機動戦士ガンダム サンダーボルト DECEMBER SKYの菩薩のレビュー・感想・評価

4.1
シリーズの中でもとりわけ戦場で消費される命と断ち切れぬ憎しみの連鎖に重きを置いた異色作、一発で散り一瞬で消え去る若き魂の消耗品としての軽さとは対照的に内容的にはズシリと重い。戦場の狂気の中でしか生きることができない者、戦場の狂気に身を捧げそれに飲み込まれる者、狂気vs狂気の熱き戦いを菊地成孔の凶暴的なフリージャズが更に煽る。この作品にはヒーローはいないし勝ち負けも無い、天才も超人もいないが人を超えてしまった者はいる、ソーラーシステムやコロニーレーザーのような不特定多数の「皆殺し」感は無く、目の前の命が着々と削られていく。補充兵として戦地に送り込まれた少年兵達が、初の実戦に戸惑いを見せているうちに陣形を崩され壊滅に追い込まれる様はあまりにもリアルだし、ジオン・連邦軍双方が目の前に敵がおり手に銃があるからと言うだけで撃ち合い殺し合う様には虚しさ以外の感情は無い。一年戦争期の時代背景を考えればあれだけの重装備と性能を誇るMSが戦場に投入されているのには違和感を感じるが、とは言えフルアーマーガンダムvs伝統の赤塗りザクとの死闘には往年のファンは胸を熱くするだろう。

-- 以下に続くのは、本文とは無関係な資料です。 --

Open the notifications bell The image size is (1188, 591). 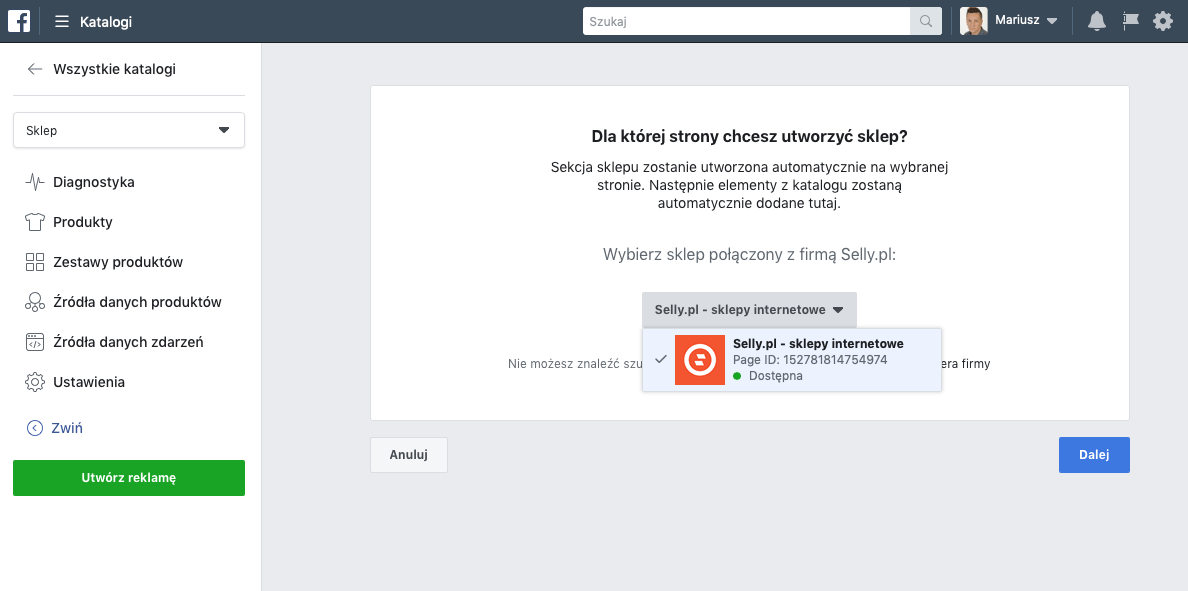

大人向けとの言うよりは大人専用、そしてこれは立派な戦争映画である、何たって主人公は「狂気」そのものなのだから。


ついでに言えば地味MSの筆頭である、ボール、ジム、旧ザクがなかなかの活躍をするところも個人的にはツボ、どんな状況にあったとしても、俺はボールにだけは乗りたくない。